REQUIRED ACTION:
Copy out again, unchanged, the listing below from the line that has "Task: Click the NBA Memes display name" through the line that has "Screen dimensions: 700x739".
╭─ AVAILABLE DATA
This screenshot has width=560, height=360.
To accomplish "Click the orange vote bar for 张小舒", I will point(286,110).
╰─
╭─ AVAILABLE DATA
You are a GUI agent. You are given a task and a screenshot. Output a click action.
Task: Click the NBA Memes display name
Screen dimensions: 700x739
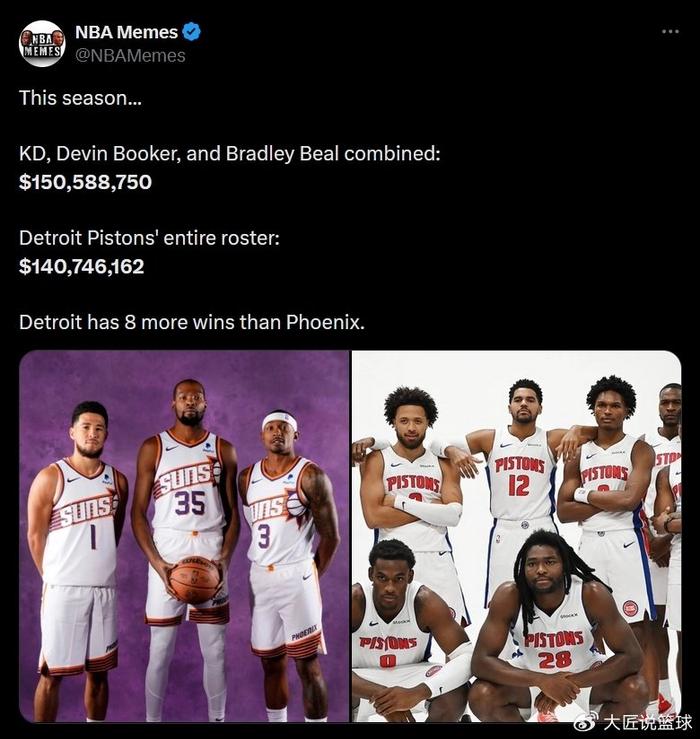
╰─
╭─ AVAILABLE DATA
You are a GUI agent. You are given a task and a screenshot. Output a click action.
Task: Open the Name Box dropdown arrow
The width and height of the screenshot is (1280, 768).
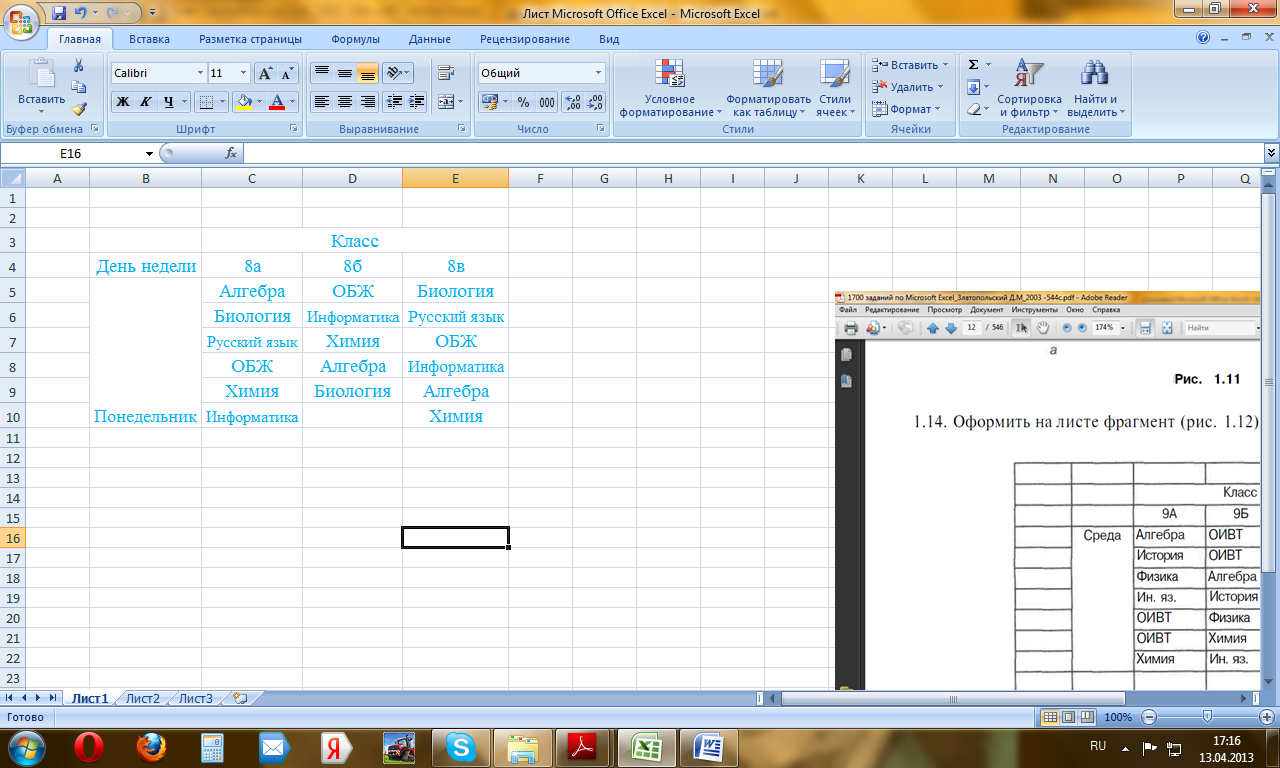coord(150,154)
╰─
OUTPUT OF THE EXERCISE:
Task: Click the NBA Memes display name
Screen dimensions: 700x739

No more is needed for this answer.